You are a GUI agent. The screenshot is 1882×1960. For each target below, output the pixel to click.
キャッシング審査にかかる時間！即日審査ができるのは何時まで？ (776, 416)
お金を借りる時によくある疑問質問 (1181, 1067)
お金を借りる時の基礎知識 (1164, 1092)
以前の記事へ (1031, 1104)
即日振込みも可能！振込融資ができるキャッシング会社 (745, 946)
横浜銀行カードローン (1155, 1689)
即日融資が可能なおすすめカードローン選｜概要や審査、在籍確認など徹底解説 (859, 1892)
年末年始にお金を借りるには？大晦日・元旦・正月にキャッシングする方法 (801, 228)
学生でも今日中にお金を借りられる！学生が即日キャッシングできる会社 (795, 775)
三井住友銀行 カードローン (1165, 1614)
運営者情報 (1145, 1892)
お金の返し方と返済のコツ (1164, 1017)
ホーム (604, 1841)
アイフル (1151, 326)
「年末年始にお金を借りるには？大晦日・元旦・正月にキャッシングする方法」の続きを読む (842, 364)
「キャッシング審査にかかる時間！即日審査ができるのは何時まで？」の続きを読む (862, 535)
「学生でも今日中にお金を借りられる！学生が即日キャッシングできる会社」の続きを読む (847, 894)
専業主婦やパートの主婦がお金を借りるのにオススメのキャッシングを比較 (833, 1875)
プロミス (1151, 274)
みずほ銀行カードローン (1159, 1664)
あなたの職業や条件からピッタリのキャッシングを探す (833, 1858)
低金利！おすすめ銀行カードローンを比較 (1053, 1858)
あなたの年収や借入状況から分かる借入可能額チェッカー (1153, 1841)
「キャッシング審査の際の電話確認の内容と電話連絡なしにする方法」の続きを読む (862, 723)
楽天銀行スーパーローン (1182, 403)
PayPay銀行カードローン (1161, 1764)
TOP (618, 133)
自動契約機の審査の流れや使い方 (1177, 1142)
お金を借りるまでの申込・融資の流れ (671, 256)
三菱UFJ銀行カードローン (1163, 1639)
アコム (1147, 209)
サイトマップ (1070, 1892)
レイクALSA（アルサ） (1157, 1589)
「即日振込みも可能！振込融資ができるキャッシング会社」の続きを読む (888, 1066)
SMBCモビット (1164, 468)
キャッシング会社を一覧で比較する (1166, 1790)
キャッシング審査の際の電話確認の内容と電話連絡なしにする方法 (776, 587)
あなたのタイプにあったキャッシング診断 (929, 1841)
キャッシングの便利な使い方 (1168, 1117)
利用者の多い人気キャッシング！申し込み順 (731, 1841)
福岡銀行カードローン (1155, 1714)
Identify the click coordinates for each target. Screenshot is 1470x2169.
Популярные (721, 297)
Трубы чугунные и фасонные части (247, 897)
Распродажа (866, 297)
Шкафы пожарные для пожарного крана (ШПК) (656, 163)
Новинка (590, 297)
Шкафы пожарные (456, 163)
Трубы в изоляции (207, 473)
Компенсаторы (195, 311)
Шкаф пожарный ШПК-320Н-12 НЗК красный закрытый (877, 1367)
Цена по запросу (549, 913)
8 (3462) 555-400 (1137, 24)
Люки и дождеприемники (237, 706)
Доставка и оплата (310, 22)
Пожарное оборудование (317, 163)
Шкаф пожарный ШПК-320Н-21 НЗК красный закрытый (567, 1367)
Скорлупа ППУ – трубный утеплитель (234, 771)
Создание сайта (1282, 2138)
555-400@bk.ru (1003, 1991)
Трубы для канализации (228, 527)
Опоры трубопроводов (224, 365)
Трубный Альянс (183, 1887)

## What you should do
From the start of the data to the line that holds "Новинка (590, 297)", retype each line exactly, with both ends included.

## Solution to this exercise
You are a GUI agent. The screenshot is 1882×1960. For each target below, output the pixel to click.
キャッシング審査にかかる時間！即日審査ができるのは何時まで？ (776, 416)
お金を借りる時によくある疑問質問 (1181, 1067)
お金を借りる時の基礎知識 (1164, 1092)
以前の記事へ (1031, 1104)
即日振込みも可能！振込融資ができるキャッシング会社 (745, 946)
横浜銀行カードローン (1155, 1689)
即日融資が可能なおすすめカードローン選｜概要や審査、在籍確認など徹底解説 (859, 1892)
年末年始にお金を借りるには？大晦日・元旦・正月にキャッシングする方法 (801, 228)
学生でも今日中にお金を借りられる！学生が即日キャッシングできる会社 (795, 775)
三井住友銀行 カードローン (1165, 1614)
運営者情報 (1145, 1892)
お金の返し方と返済のコツ (1164, 1017)
ホーム (604, 1841)
アイフル (1151, 326)
「年末年始にお金を借りるには？大晦日・元旦・正月にキャッシングする方法」の続きを読む (842, 364)
「キャッシング審査にかかる時間！即日審査ができるのは何時まで？」の続きを読む (862, 535)
「学生でも今日中にお金を借りられる！学生が即日キャッシングできる会社」の続きを読む (847, 894)
専業主婦やパートの主婦がお金を借りるのにオススメのキャッシングを比較 (833, 1875)
プロミス (1151, 274)
みずほ銀行カードローン (1159, 1664)
あなたの職業や条件からピッタリのキャッシングを探す (833, 1858)
低金利！おすすめ銀行カードローンを比較 (1053, 1858)
あなたの年収や借入状況から分かる借入可能額チェッカー (1153, 1841)
「キャッシング審査の際の電話確認の内容と電話連絡なしにする方法」の続きを読む (862, 723)
楽天銀行スーパーローン (1182, 403)
PayPay銀行カードローン (1161, 1764)
TOP (618, 133)
自動契約機の審査の流れや使い方 (1177, 1142)
お金を借りるまでの申込・融資の流れ (671, 256)
三菱UFJ銀行カードローン (1163, 1639)
アコム (1147, 209)
サイトマップ (1070, 1892)
レイクALSA（アルサ） (1157, 1589)
「即日振込みも可能！振込融資ができるキャッシング会社」の続きを読む (888, 1066)
SMBCモビット (1164, 468)
キャッシング会社を一覧で比較する (1166, 1790)
キャッシング審査の際の電話確認の内容と電話連絡なしにする方法 (776, 587)
あなたのタイプにあったキャッシング診断 (929, 1841)
キャッシングの便利な使い方 (1168, 1117)
利用者の多い人気キャッシング！申し込み順 (731, 1841)
福岡銀行カードローン (1155, 1714)
Identify the click coordinates for each target. Screenshot is 1470x2169.
Популярные (721, 297)
Трубы чугунные и фасонные части (247, 897)
Распродажа (866, 297)
Шкафы пожарные для пожарного крана (ШПК) (656, 163)
Новинка (590, 297)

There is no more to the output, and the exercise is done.